> _TASKS AND EXERCISES_:
(a) Per the wulfenite abstract, over what period was the 79 Mine operated commercially?
(b) Print the passage of the wulfenite abstract that opens with the words containing "TIBBITS, David1, VALGARDSON, Holly2" and closes with "carbonate mineral. (3)".

> _TEXT TO READ_:
------------------------------
GSA Connects 2024 Meeting in Anaheim, California

Paper No. 137-11
Presentation Time: 4:25 PM

WEIRD WULFENITE: AN INVESTIGATION INTO UNUSUAL CROSS-SHAPED CRYSTAL ZONING IN WULFENITE FROM THE 79 MINE, ARIZONA USING SCANNING ELECTRON MICROSCOPY AND ELECTRON DISPERSIVE SPECTROSCOPY


TIBBITS, David1, VALGARDSON, Holly2 and BLACK, Benjamin2, (1)Department of Earth and Planetary Sciences, Rutgers, The State University of New Jersey, Piscataway, NJ 08854, (2)Department of Earth and Planetary Sciences, Rutgers University, 610 Taylor Rd, Piscataway, NJ 08854

Mineral collectors at the 79 Mine near Hayden, Arizona recently discovered highly unusual wulfenite crystals that exhibit a cross-shaped crystal zonation. From 1919 until the mid 1950s the 79 Mine was operated commercially for Ag/Pb/Cu/Zn, exploiting rich oxidized ores down to a depth of about 450 feet. (1) Since its closure, the mine has been operated in small capacity for mineral specimens, and has produced museum-quality specimens of smithsonite, aurichalcite, hemimorphite, and wulfenite. (2) Recent research has led to the discovery of liudongshengite, a new zinc chromium carbonate mineral. (3)
------------------------------
> _INFORMATION GIVEN_:
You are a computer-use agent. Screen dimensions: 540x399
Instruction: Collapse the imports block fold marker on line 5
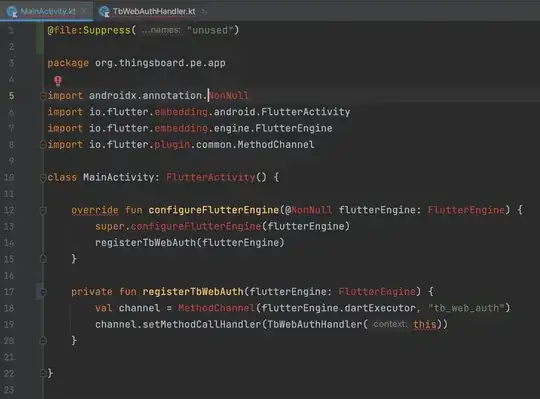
------------------------------
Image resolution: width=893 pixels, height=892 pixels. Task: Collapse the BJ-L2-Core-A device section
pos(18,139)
------------------------------
> _THE REPLIES_:
(a) From 1919 until the mid 1950s.

(b)
TIBBITS, David1, VALGARDSON, Holly2 and BLACK, Benjamin2, (1)Department of Earth and Planetary Sciences, Rutgers, The State University of New Jersey, Piscataway, NJ 08854, (2)Department of Earth and Planetary Sciences, Rutgers University, 610 Taylor Rd, Piscataway, NJ 08854

Mineral collectors at the 79 Mine near Hayden, Arizona recently discovered highly unusual wulfenite crystals that exhibit a cross-shaped crystal zonation. From 1919 until the mid 1950s the 79 Mine was operated commercially for Ag/Pb/Cu/Zn, exploiting rich oxidized ores down to a depth of about 450 feet. (1) Since its closure, the mine has been operated in small capacity for mineral specimens, and has produced museum-quality specimens of smithsonite, aurichalcite, hemimorphite, and wulfenite. (2) Recent research has led to the discovery of liudongshengite, a new zinc chromium carbonate mineral. (3)